PROMPT →
Search the entries for the word "handle" and report each line that has it.

THE INPUT →
%%
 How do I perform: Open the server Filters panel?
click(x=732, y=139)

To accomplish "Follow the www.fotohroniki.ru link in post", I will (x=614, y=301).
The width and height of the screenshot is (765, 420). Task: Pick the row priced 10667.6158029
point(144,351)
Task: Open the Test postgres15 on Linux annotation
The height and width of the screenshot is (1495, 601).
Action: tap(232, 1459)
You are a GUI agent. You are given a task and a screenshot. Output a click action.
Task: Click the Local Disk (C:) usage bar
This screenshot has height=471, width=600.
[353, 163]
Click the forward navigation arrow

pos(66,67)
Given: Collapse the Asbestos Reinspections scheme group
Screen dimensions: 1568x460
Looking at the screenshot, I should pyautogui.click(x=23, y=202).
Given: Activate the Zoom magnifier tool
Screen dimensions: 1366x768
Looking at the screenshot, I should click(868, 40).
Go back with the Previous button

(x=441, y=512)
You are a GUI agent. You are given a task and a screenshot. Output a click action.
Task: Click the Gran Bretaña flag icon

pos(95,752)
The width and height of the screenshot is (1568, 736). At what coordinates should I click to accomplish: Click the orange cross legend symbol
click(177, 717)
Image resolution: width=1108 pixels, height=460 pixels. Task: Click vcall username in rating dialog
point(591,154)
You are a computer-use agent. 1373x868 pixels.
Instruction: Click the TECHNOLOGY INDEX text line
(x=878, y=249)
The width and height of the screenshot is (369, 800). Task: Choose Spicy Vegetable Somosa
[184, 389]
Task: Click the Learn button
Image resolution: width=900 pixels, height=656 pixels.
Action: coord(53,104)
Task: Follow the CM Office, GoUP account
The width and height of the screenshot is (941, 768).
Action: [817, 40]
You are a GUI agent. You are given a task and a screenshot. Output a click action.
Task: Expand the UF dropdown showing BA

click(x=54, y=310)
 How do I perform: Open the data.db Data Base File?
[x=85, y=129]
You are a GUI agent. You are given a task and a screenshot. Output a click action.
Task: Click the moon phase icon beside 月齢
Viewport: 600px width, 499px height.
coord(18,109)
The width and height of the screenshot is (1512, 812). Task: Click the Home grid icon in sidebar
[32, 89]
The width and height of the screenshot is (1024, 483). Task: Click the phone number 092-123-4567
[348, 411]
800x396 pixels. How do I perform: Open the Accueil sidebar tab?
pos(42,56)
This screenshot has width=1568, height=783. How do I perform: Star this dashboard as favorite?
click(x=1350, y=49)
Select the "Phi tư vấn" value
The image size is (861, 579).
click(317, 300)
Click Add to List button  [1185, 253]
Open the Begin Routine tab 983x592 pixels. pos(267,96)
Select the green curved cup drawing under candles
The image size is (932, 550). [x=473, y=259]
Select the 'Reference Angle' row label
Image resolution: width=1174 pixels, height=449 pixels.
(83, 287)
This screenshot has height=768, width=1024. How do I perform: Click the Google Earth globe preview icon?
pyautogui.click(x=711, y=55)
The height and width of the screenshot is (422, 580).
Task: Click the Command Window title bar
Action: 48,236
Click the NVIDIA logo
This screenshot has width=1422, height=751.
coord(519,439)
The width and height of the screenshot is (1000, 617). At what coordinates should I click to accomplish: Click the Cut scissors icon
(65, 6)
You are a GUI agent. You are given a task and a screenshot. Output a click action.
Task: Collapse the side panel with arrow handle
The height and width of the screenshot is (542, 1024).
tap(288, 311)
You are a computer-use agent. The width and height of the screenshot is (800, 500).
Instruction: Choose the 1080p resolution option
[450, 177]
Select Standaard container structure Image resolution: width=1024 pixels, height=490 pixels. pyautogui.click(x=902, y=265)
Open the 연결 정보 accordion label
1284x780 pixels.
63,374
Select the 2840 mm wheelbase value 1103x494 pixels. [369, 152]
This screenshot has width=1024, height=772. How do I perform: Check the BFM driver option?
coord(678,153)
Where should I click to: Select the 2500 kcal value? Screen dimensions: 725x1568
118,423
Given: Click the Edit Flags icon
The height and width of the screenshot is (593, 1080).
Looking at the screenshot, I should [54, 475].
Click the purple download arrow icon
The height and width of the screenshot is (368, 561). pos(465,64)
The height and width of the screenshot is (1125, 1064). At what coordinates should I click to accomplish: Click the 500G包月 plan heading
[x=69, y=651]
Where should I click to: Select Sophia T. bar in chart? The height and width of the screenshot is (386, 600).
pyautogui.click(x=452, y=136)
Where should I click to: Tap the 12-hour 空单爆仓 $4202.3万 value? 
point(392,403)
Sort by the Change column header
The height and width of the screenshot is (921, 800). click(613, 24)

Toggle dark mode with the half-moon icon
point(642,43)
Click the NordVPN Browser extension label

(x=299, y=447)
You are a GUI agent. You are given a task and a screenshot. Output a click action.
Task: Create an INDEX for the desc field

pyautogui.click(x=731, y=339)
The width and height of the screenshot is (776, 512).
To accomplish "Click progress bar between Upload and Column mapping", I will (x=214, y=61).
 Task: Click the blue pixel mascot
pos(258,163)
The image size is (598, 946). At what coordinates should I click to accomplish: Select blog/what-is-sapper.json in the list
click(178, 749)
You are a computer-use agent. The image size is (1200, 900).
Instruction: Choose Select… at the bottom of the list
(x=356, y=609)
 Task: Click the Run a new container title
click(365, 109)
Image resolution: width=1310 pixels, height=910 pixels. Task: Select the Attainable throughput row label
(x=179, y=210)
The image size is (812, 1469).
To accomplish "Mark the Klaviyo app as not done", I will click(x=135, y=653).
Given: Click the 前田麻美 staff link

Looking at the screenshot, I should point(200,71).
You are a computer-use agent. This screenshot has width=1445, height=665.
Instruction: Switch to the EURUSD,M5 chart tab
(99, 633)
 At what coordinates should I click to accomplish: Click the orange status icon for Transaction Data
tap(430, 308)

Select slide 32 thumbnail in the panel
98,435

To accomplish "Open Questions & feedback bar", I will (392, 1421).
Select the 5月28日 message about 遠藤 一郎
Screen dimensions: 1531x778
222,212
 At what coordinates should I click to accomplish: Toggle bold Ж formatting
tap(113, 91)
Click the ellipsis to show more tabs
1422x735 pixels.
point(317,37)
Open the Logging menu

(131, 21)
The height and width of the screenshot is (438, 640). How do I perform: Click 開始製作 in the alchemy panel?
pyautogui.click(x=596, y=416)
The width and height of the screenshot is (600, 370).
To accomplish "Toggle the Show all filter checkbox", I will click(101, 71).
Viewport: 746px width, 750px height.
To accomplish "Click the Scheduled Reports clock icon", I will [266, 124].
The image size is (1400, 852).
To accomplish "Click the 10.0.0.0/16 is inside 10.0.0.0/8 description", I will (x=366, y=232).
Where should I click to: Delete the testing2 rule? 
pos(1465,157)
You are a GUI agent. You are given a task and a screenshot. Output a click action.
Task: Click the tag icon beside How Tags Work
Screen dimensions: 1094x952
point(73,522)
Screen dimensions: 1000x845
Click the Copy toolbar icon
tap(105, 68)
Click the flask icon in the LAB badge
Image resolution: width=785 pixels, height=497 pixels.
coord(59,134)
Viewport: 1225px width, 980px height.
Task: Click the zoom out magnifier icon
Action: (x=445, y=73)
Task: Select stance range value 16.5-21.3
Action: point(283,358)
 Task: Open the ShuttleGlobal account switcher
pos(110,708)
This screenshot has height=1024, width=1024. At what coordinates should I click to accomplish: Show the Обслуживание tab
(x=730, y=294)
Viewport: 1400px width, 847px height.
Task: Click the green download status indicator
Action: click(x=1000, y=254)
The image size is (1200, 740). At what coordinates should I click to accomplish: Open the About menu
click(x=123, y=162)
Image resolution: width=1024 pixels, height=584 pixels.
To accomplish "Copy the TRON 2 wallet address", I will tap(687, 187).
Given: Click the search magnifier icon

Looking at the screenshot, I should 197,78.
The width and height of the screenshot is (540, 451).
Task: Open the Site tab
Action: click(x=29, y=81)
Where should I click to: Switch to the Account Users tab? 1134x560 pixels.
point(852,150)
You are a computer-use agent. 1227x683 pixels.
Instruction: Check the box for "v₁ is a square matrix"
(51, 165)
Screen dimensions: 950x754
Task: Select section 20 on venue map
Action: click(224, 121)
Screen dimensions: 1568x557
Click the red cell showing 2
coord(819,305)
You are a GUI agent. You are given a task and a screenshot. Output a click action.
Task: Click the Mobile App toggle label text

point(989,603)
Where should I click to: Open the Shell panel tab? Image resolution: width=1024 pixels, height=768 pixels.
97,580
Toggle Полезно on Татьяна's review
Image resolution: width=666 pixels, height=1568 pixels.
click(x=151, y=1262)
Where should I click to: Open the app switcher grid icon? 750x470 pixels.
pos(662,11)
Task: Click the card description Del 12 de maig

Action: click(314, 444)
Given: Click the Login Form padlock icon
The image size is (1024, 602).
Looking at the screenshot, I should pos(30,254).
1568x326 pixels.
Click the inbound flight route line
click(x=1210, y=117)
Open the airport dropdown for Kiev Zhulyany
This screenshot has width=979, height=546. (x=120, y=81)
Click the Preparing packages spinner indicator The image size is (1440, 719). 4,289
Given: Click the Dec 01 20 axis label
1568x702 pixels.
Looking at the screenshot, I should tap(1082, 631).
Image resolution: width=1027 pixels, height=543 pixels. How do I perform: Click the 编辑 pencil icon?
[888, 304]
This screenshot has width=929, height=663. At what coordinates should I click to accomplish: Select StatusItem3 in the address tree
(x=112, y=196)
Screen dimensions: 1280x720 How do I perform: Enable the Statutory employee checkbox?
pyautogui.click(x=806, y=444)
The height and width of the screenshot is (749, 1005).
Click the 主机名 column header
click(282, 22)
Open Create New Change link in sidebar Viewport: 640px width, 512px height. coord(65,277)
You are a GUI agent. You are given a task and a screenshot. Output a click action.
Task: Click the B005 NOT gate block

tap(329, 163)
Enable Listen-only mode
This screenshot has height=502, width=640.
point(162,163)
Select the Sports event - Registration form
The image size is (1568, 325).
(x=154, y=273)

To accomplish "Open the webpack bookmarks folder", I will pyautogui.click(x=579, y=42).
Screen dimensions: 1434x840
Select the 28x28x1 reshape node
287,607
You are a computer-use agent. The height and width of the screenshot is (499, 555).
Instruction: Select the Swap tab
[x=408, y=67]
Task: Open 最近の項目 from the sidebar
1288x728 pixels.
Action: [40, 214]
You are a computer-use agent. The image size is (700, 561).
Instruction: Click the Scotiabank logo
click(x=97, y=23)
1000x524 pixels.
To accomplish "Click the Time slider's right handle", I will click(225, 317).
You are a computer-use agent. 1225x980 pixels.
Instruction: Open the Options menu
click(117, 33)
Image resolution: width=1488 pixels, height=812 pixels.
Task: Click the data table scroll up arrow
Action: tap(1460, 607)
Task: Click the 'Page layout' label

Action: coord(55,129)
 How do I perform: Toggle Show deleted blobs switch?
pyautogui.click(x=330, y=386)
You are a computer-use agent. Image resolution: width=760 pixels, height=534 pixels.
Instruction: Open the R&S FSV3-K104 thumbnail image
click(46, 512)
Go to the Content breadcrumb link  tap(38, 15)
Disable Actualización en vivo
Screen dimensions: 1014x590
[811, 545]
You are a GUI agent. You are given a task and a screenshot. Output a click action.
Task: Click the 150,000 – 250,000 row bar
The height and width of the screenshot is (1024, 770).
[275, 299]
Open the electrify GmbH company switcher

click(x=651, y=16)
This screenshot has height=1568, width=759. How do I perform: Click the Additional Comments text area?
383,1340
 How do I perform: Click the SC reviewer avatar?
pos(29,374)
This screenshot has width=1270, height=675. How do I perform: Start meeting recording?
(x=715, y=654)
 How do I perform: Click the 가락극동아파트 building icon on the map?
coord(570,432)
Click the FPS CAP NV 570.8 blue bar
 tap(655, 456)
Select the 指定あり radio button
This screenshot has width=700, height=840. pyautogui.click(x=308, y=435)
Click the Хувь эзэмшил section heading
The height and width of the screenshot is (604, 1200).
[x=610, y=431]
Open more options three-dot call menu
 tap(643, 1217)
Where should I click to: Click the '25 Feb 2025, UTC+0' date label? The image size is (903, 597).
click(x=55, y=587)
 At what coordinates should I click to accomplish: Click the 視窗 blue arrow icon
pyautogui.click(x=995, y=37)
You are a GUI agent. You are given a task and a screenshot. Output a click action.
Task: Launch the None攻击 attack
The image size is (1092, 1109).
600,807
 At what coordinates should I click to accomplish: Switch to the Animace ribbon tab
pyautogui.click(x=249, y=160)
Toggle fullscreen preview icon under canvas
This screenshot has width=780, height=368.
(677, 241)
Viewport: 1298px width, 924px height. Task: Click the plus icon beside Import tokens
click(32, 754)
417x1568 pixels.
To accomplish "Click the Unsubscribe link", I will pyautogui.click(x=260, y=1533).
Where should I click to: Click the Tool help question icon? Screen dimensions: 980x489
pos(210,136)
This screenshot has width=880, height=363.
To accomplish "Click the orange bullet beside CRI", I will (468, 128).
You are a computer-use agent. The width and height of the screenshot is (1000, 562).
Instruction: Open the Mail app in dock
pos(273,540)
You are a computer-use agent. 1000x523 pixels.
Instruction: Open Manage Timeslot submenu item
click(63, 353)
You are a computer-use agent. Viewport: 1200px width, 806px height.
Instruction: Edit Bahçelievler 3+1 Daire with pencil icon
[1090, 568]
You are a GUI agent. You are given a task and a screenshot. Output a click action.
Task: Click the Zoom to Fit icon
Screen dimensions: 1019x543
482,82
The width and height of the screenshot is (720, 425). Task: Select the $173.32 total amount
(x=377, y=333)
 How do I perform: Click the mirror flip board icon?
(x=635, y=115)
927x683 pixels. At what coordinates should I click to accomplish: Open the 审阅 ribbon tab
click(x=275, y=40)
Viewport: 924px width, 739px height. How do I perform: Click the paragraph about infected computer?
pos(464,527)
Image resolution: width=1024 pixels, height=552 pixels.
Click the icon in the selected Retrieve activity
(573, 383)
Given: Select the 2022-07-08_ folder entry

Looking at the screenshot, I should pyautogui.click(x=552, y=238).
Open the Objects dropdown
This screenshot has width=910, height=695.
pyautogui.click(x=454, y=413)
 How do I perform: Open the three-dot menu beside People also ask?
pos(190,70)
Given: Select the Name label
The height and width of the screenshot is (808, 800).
%%
SOLUTION FOR THIS TASK →
Task: Collapse the side panel with arrow handle
To accomplish "Click the Time slider's right handle", I will click(225, 317).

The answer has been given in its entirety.